Spain Updates Crowdfunding Regulations, Crowdcube Spain Shares Perspective

Pepe Borrell Crowdcube SpainCrowdfunding has bee legal in Spain for some time now but the first run at creating a viable regulatory regime endured several challenges.  Regulations published in february 2014 were broadly criticized for being overly restrictive and the new rules are being described as an improvement having eliminated several restrictions such as limits for all type of investors.

Now, as of April 29th, the new regulations are in place to guide both equity and debt crowdfunding platforms.  The law is known as “Ley de Fomento a la Financiación Empresarial” was embraced by Crowdcube Spain as a positive change.

Pepe Borrell, Director of Crowdcube in Spain shared his opinion on the updated rules;

“We’ve been working together with the government and other spanish platforms during the last year, and the result has been greater than expected.

“We hope that the new regulation will consolidate alternative finance in Spain as a new channel, reducing the huge dependence that Spanish SMEs have on the banks – which is around 75%.”

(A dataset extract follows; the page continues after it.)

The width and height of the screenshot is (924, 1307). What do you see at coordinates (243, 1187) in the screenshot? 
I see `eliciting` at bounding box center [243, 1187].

Main features of the crowdfunding regulation in Spain are:

  • Creation of 2 types of investors: “non-accredited” and “accredited”
    • The text includes the concept of accredited investor, inspired in the Common Law, who will be able to invest with no limits. Who will be regarded as “accredited investors” are:
      • Private individuals or legal entities whose income levels exceed of € 50,000 per year or whose assets are over € 100,000, Medium or big-size enterprises (with assets of one million euros, revenues of two million euros or equity of € 300,000) and
      • Institutional investors
    • Non-accredited investors will be able to invest a maximum of € 3,000 per company and 10.000 euros per year.
  • Spanish Bull Toro SpainLimits for companies looking for finance
    • The most significant change is that the figure a project can capture in a platform has been increased to € 5,000,000, on the condition that it is addressed to accredited or professional investors only. If it is addressed for both accredited and non-accredited investors, the enterprises looking for finance through an equity crowdfunding or crowdlending platform in the future will not be able to seek more than € 2,000,000 per project. In addition, a project will not be able to surpass the 25% of its funding target, that is to say, if an enterprise seeks € 100,000, it will be able to capture at most € 125,000 through the platform.
  • Obligations and requirements of the Alternative Finance Platforms
    • Equity crowdfunding and crowdlending platforms will be under the supervision of the CNMV.
      • The owners of crowdfunding platforms will need to:
      • have a share capital of € 60,000 minimum*, or
      • have a social responsibility insurance with a minimum coverage of € 300,000 for complaint about damages and a total of € 400,000 per year for any complaints. *If the funds raised through the platform is over € 2,000,000 during the last 12 months, the minimum company capital will amount to € 120,000.

Starting immediately platforms have 6 months to request the CNMV authorisation.

Pepe believes the new laws as important for the growth of the Spanish economy;

“​In Spain around ​7​5​% of the private financing is sourced from banks, compared to 55% in Germany and 35% in the UK and 30% in the USA. ​There’s a real room for alternative finance, stated Pepe.

​”Additionally, ​since crowdfunding has become more popular (big thanks to the new regulation) during the last year we’ve seen bigger and more stablished companies interested on raising finance from their own customers and stakeholders. Thats what democratizing investment is about.”